Records from a data collection
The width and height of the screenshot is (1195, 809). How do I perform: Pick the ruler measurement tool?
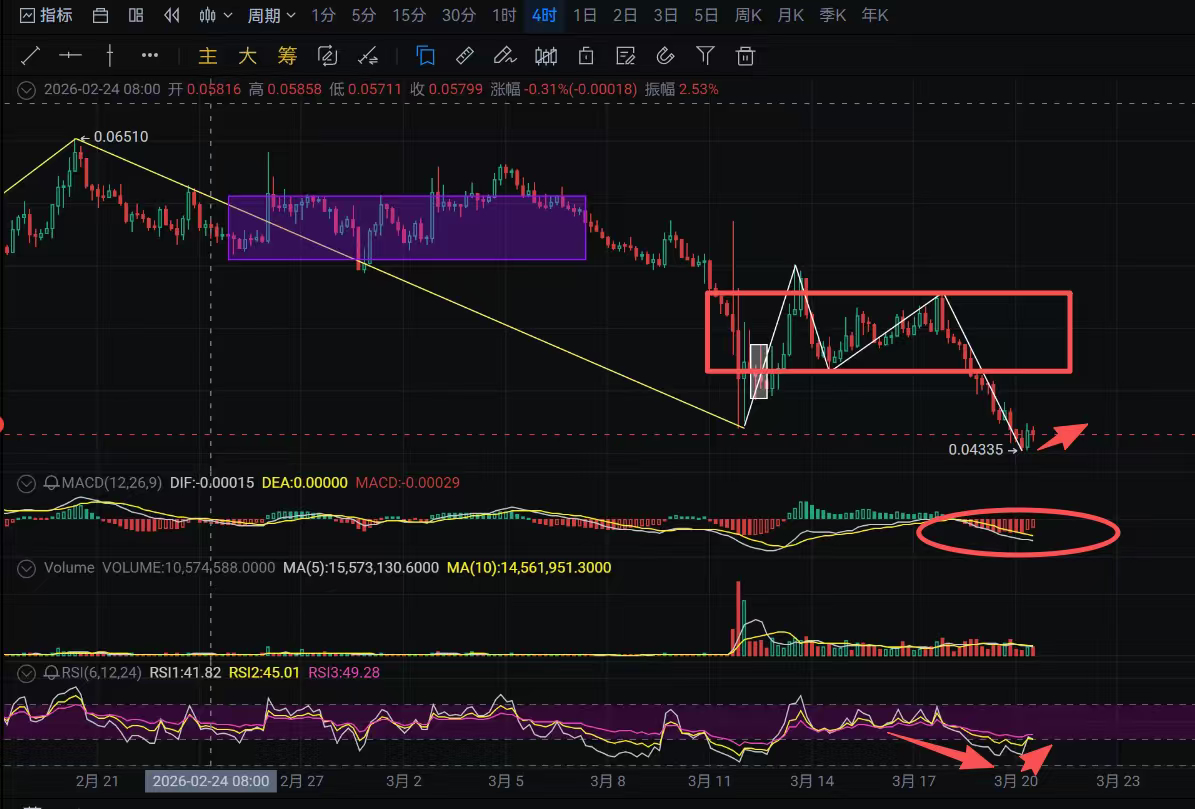tap(465, 56)
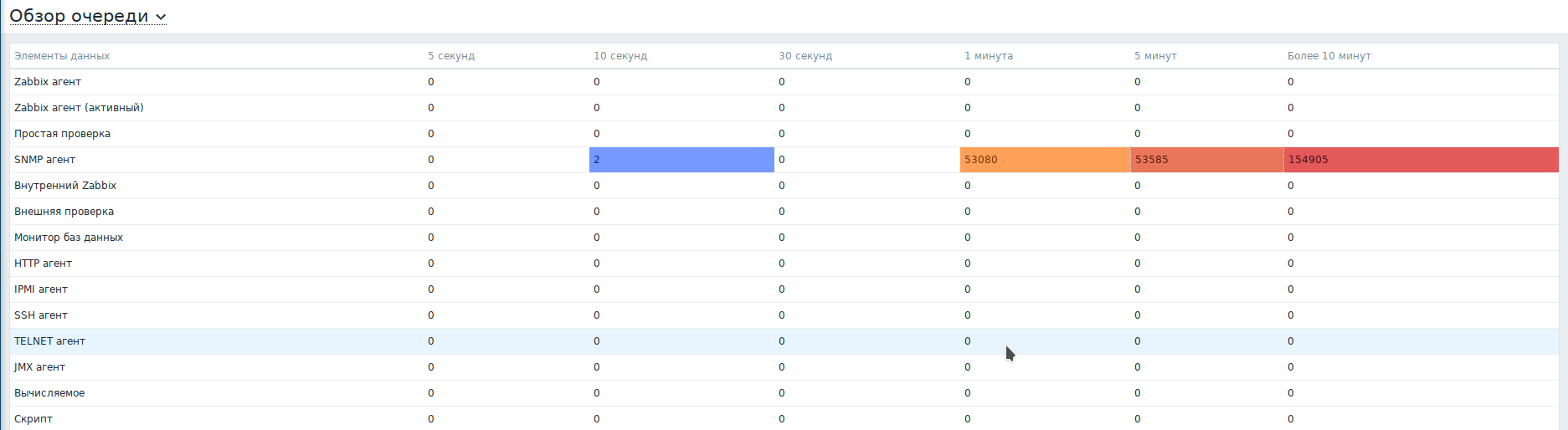Click the JMX агент row label

point(39,367)
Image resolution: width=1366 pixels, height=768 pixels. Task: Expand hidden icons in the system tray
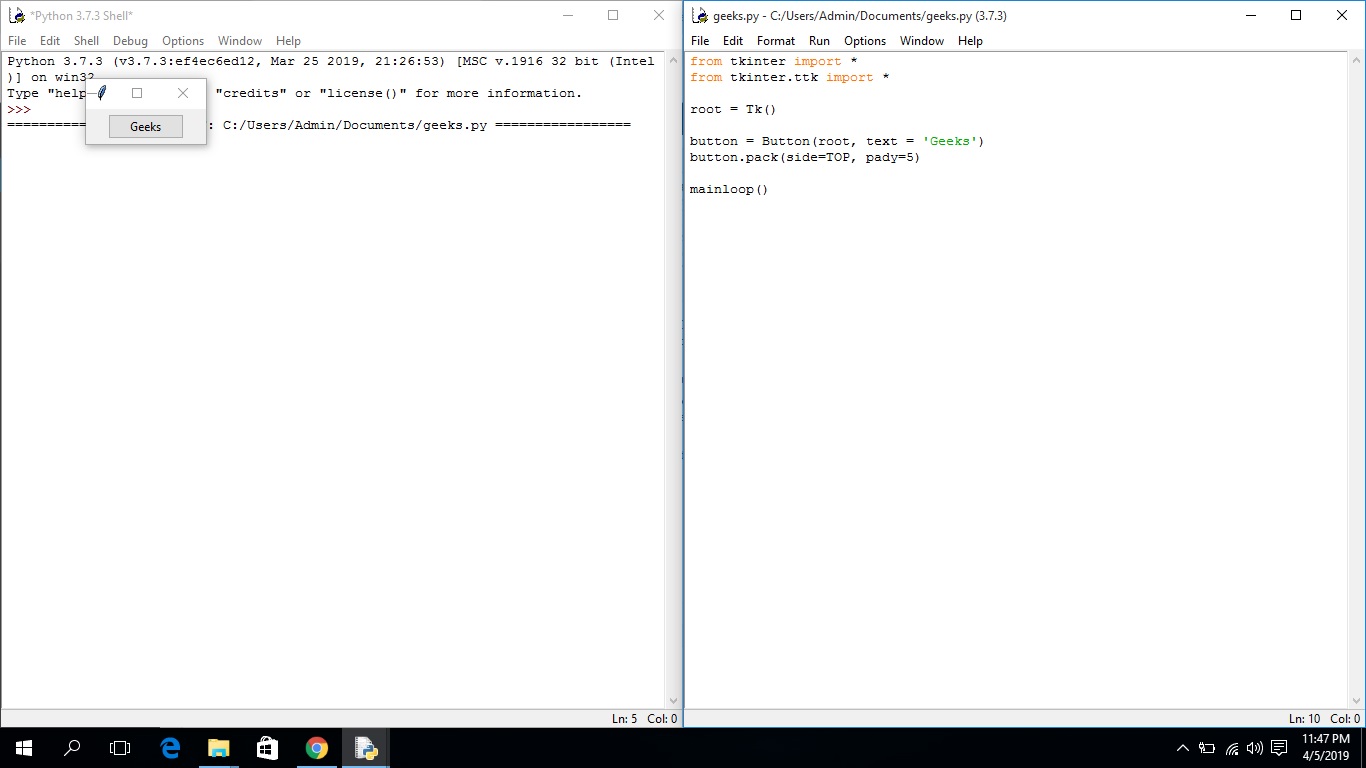click(1182, 747)
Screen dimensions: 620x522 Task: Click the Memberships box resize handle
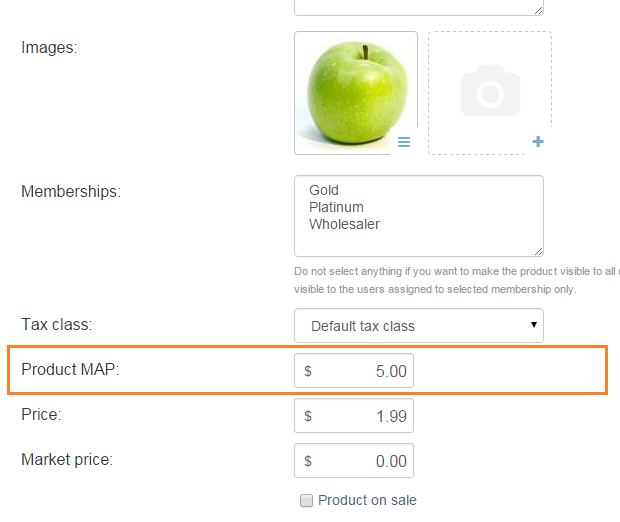pyautogui.click(x=539, y=252)
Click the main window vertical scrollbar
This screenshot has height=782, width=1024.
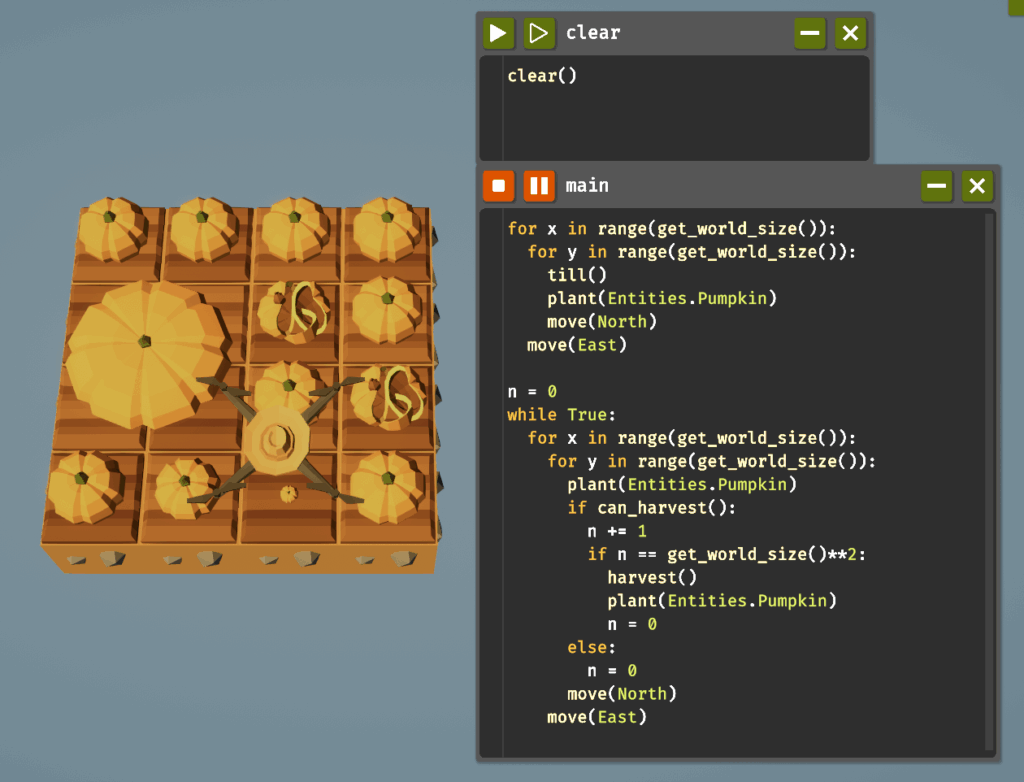pos(990,480)
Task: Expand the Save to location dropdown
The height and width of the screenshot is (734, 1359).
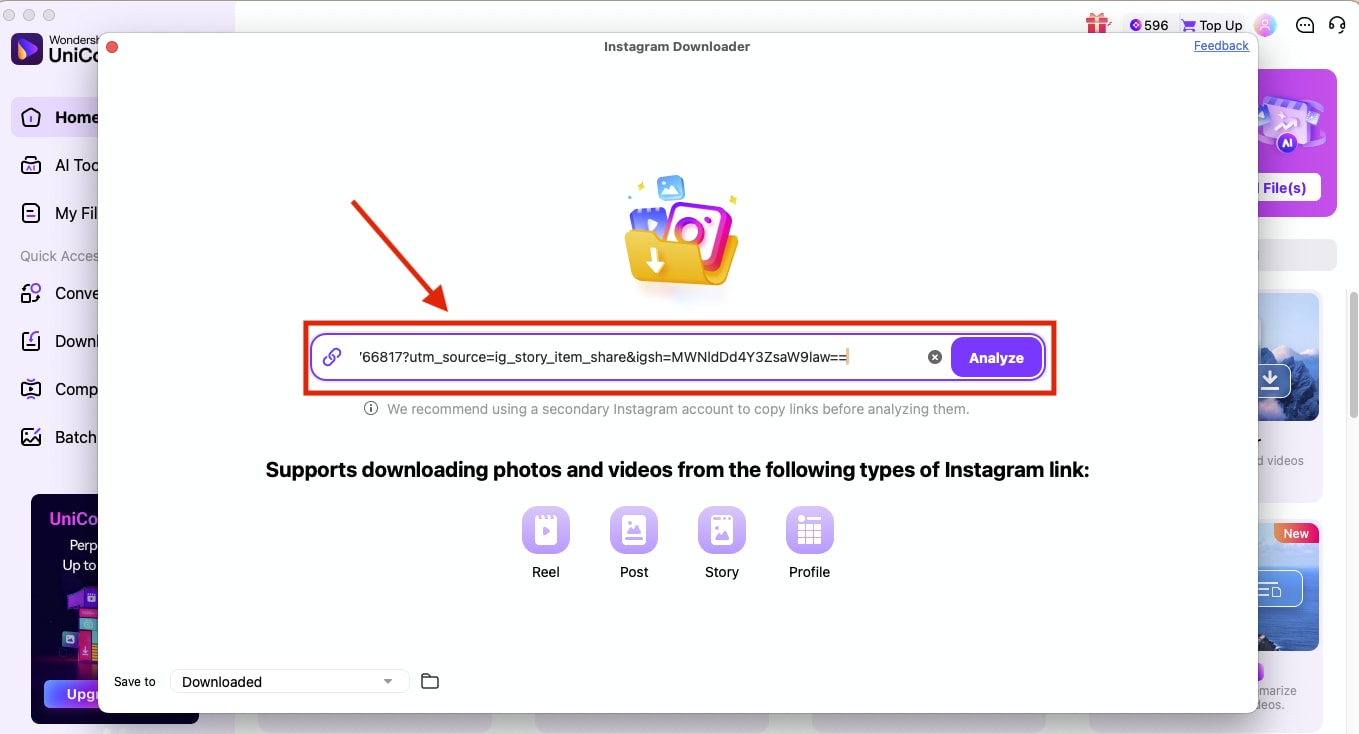Action: (288, 681)
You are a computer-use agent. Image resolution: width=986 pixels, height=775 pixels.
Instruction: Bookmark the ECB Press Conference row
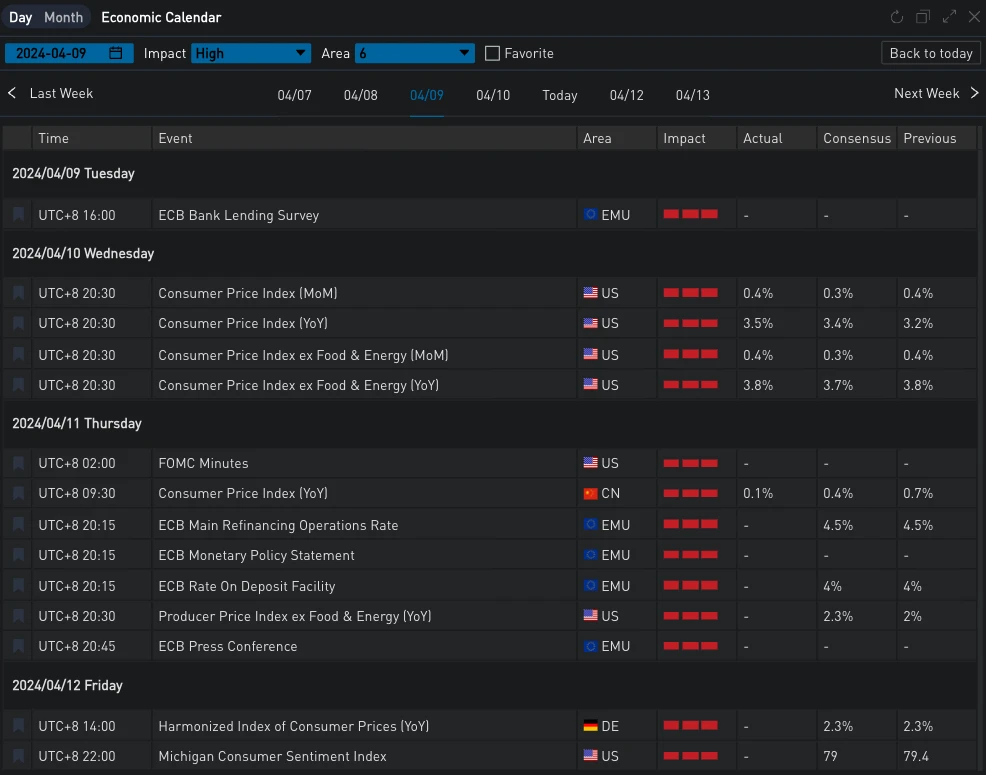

Problem:
Without the pictures, retype exactly the lines from the one that holds "This screenshot has height=782, width=1024." to the last line of the data above, both of them included.

Completed exercise:
This screenshot has height=782, width=1024.
pos(990,480)
Task: Expand the Save to location dropdown
The height and width of the screenshot is (734, 1359).
Action: (288, 681)
You are a computer-use agent. Image resolution: width=986 pixels, height=775 pixels.
Instruction: Bookmark the ECB Press Conference row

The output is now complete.